Pull request vetters can view their responsibilities here.

Contributors can view more details about this message here.

elezar · 2025-04-23T13:04:46Z

deployments/container/Dockerfile

-RUN wget -nv -O - https://storage.googleapis.com/golang/go${GOLANG_VERSION}.linux-amd64.tar.gz \
-    | tar -C /usr/local -xz
+
+# Support building on Linux on aarch64 (arm64) and on x86_64 (amd64).


See the logic here https://github.com/NVIDIA/k8s-device-plugin/blob/f666bc3f836a09ae2fda439f3d7a8d8b06b48ac4/deployments/container/Dockerfile#L23-L34

It may be good to be consistent across projects in this case.

The reason that we were building a single architecture here is that we explicitly cross-comile the binaries where we build them later. Does the logic to set cc=aarch64-linux-gnu-gcc as a cross compiler there need to be changed in this case? Is gcc just an alias to this compiler when an aarch64 image is used.

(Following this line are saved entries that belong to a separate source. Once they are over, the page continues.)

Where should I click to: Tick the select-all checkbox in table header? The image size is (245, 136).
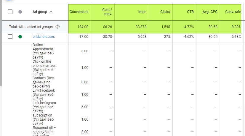(10, 12)
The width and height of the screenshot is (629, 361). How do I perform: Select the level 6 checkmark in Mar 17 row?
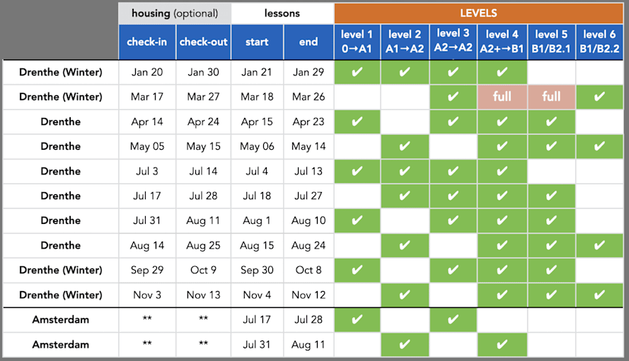pyautogui.click(x=599, y=97)
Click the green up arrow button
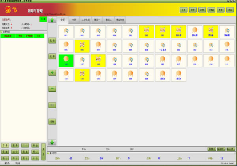 tap(52, 20)
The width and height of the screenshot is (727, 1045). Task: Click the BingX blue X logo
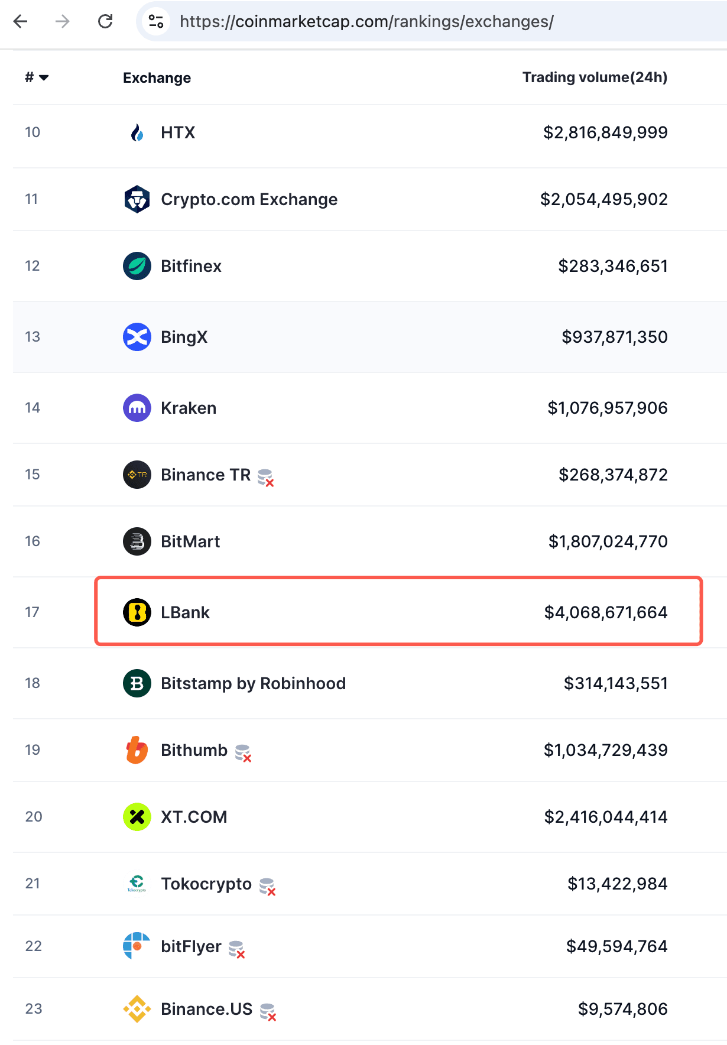click(137, 337)
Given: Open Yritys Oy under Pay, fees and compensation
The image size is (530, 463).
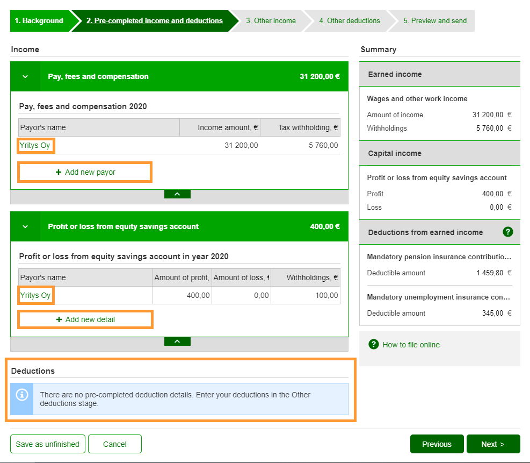Looking at the screenshot, I should coord(35,145).
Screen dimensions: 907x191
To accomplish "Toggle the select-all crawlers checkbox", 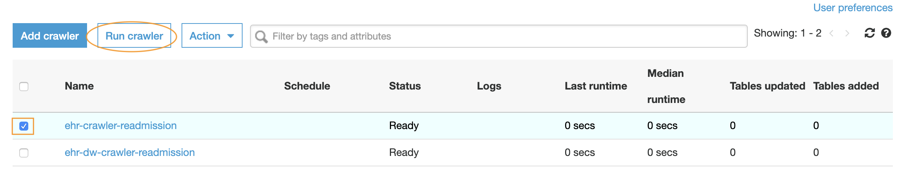I will click(x=24, y=87).
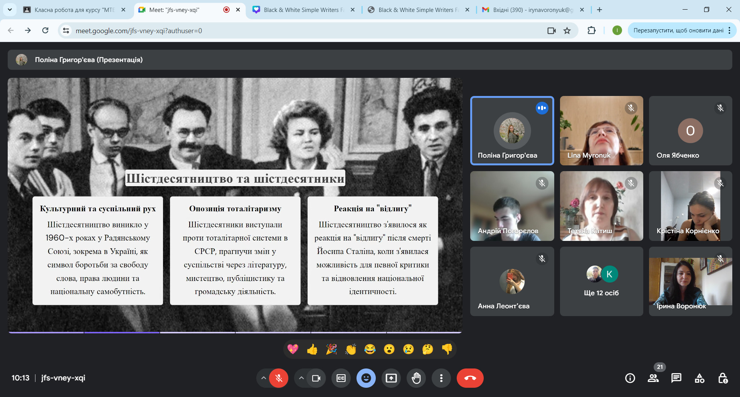
Task: Unmute the microphone
Action: point(279,378)
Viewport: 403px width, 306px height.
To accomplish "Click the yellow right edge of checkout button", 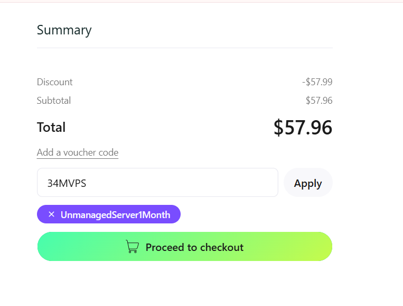I will click(x=321, y=247).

A minor point (that is also applicable to the device plugin) is that we could use TARGETARCH here directly instead of running uname -m.

The reason that we were building a single architecture here is that we explicitly cross-comile the binaries

I understand. We decoupled build architecture from target architecture, which is good (allowing for cross-compilation). That is, we allowed for the target architecture to be flexible. But we did not allow for the build architecture to be flexible: we were explicitly requesting an AMD64 image via --platform=${BUILDOS}/amd64 regardless of the current (build) architecture.

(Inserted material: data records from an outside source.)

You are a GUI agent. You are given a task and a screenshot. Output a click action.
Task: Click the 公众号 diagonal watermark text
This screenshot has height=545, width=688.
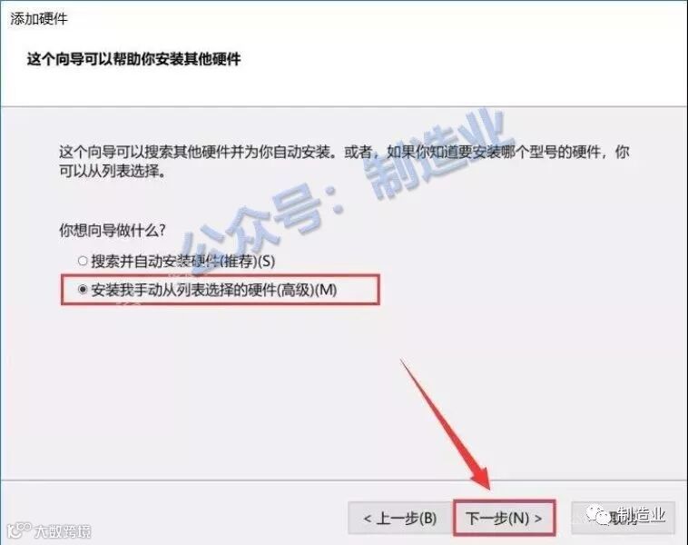[x=259, y=224]
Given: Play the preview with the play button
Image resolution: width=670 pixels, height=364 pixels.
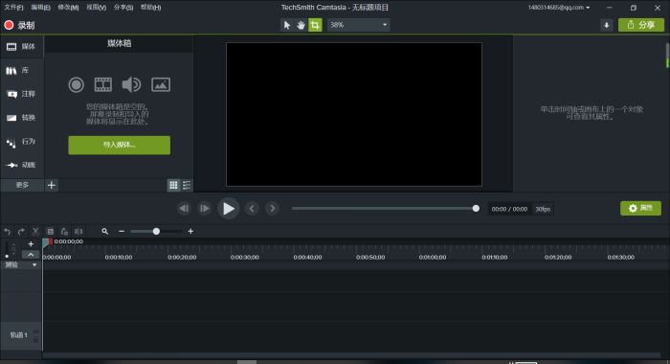Looking at the screenshot, I should click(228, 209).
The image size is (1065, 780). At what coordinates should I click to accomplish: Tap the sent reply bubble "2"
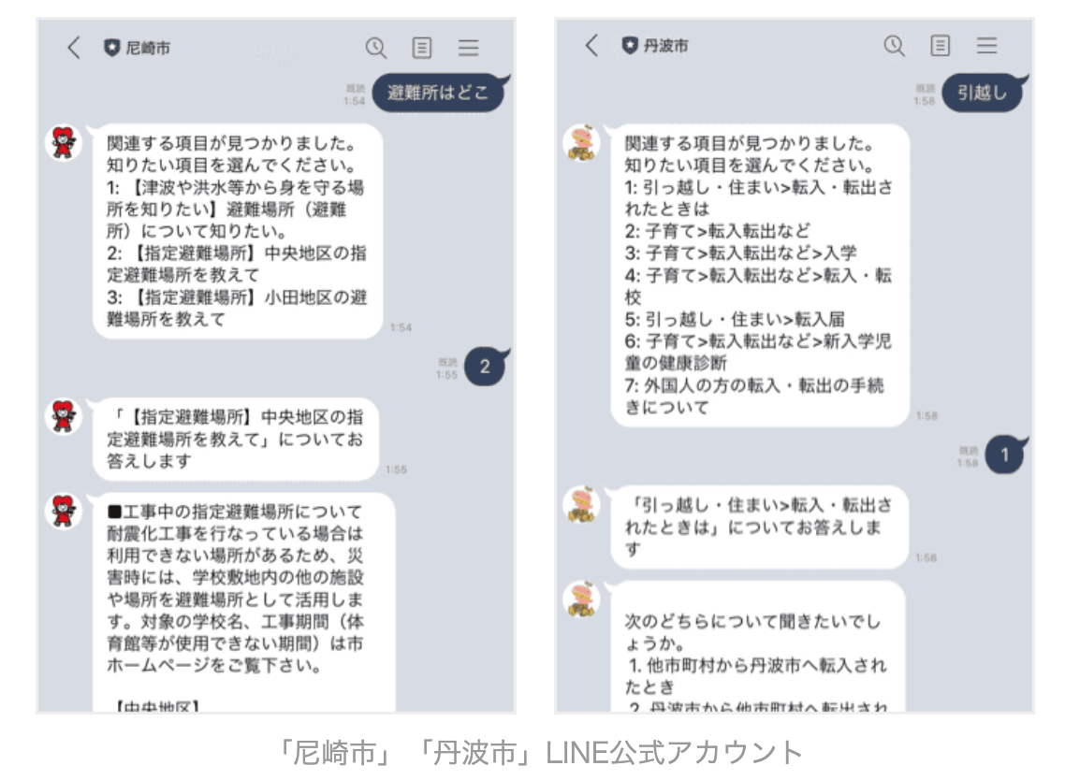coord(486,367)

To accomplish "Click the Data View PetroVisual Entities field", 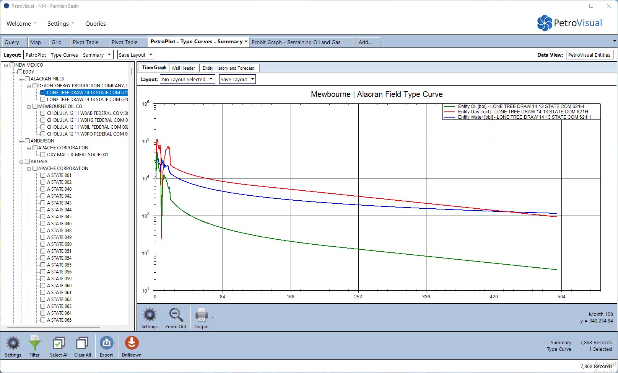I will [x=589, y=55].
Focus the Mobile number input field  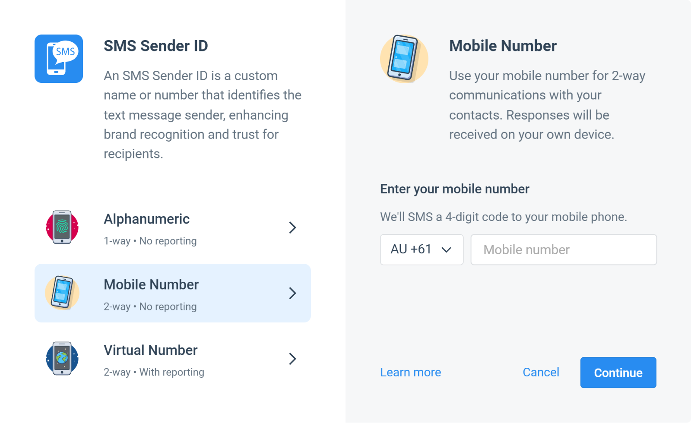pyautogui.click(x=564, y=249)
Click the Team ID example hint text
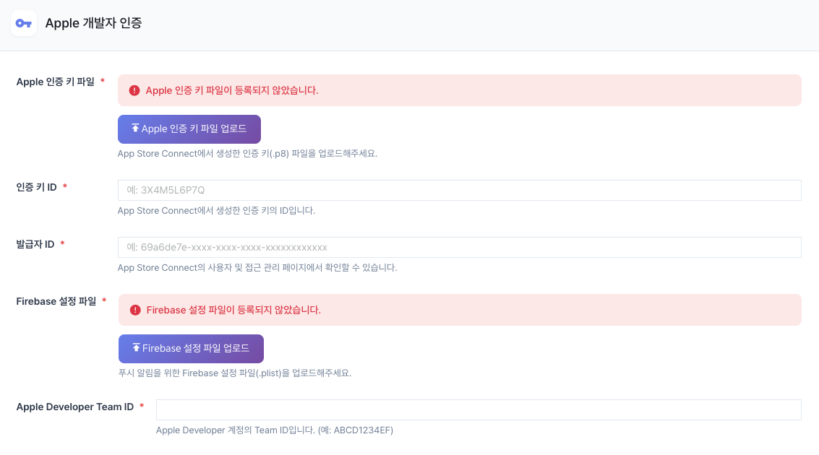Screen dimensions: 819x455 [275, 430]
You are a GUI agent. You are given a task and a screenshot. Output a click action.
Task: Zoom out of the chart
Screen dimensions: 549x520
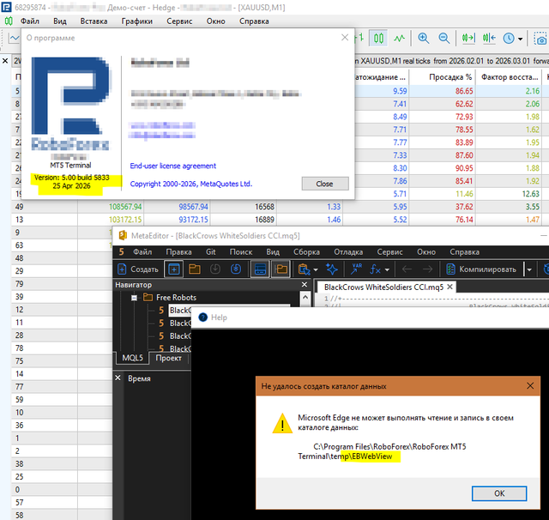click(x=444, y=39)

That is, we could do AMD64 -> AMD64 and AMD64 -> ARM64. But e.g. ARM64 -> ARM64 does not work.

Does the logic to set cc=aarch64-linux-gnu-gcc as a cross compiler there need to be changed in this case?

Seen that, wondered the same -- I tested this patch with AMD64 -> AMD64 and ARM64 -> ARM64.

we could use TARGETARCH here directly instead of running uname -m.

that would again couple build arch to target arch.

Does the logic to set cc=aarch64-linux-gnu-gcc as a cross compiler there need to be changed in this case? Is gcc just an alias to this compiler when an aarch64 image is used.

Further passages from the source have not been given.